TASK DIRECTIONS :: Start with the line that holds "Tentang Kami (675, 1036)". Please copy it and each remaining line below exactly, leaving pictures out.

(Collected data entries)
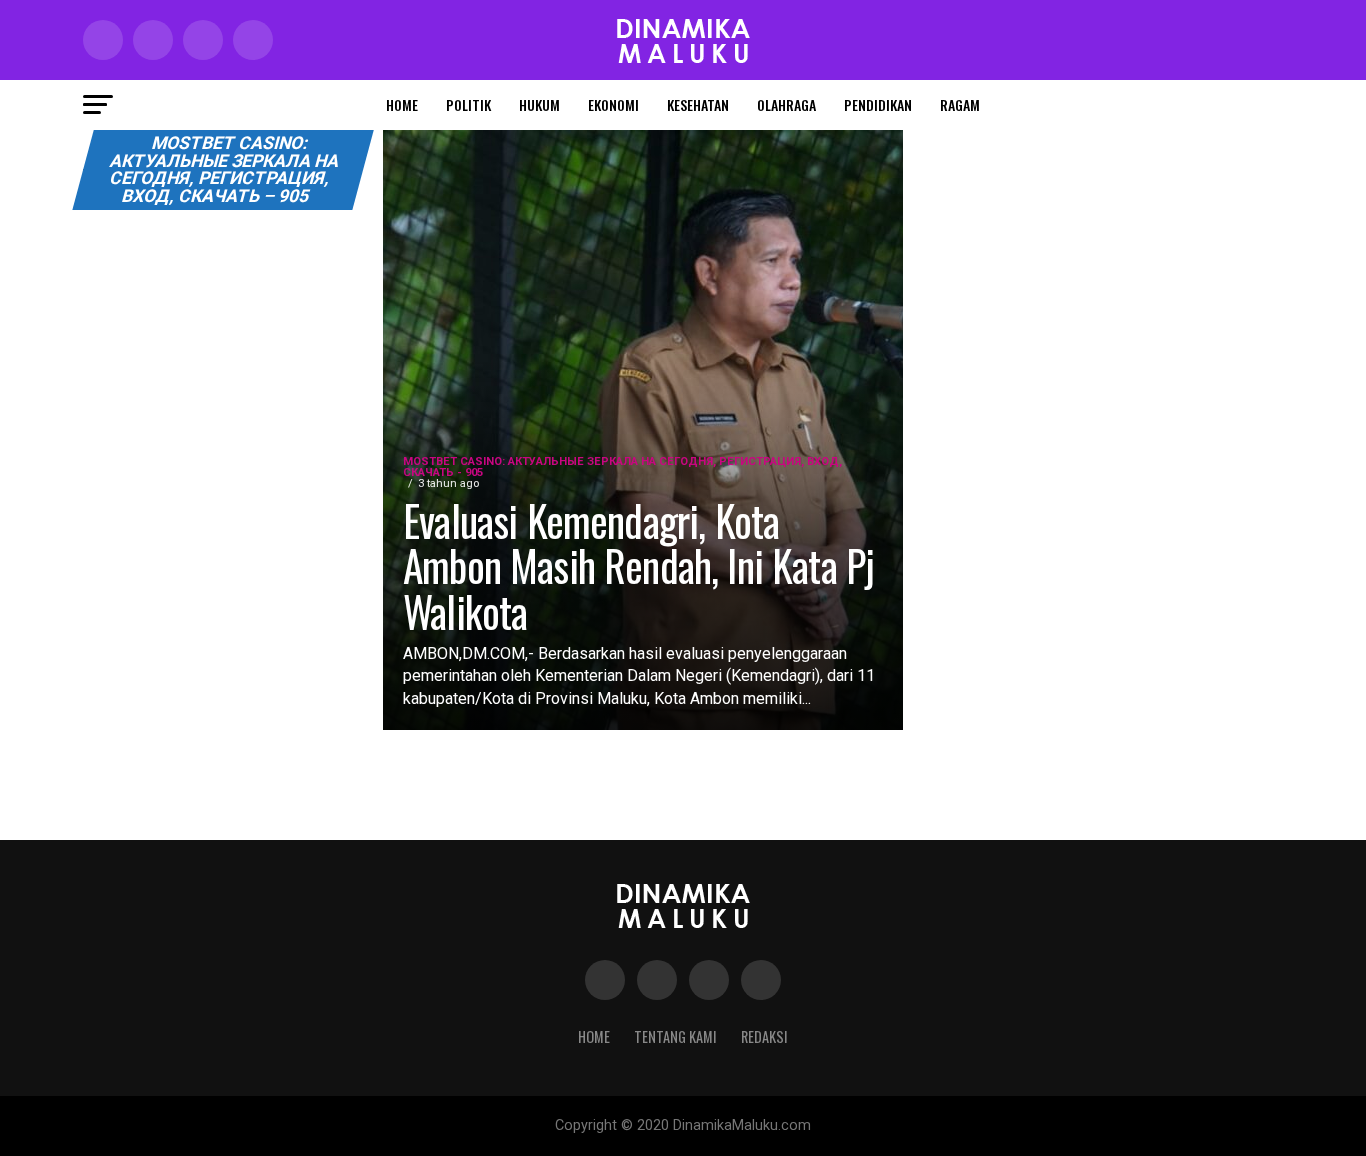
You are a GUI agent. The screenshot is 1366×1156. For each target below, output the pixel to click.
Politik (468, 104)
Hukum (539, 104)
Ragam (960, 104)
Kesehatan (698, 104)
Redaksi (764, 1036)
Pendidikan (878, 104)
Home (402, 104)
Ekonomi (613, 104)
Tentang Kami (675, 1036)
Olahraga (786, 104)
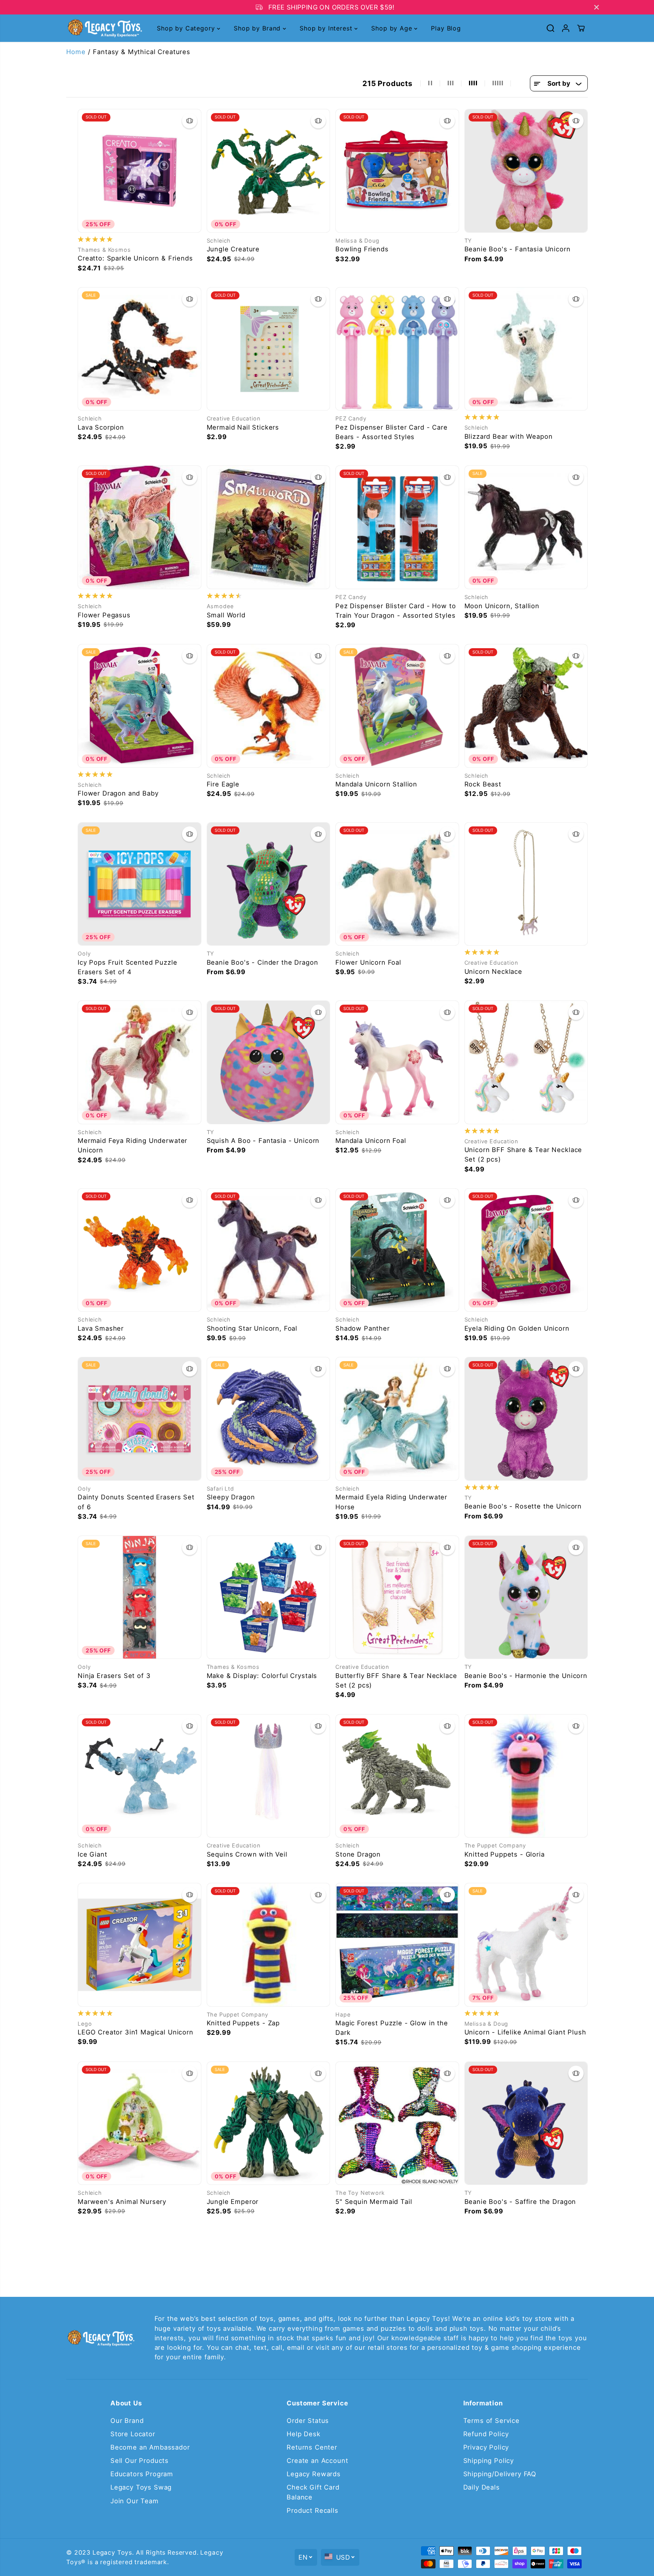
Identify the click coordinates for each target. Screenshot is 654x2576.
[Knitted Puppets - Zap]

ANSWER BOX ::
Tentang Kami (675, 1036)
Olahraga (786, 104)
Identify the click coordinates for each target. Screenshot is 654x2576.
[Knitted Puppets - Zap]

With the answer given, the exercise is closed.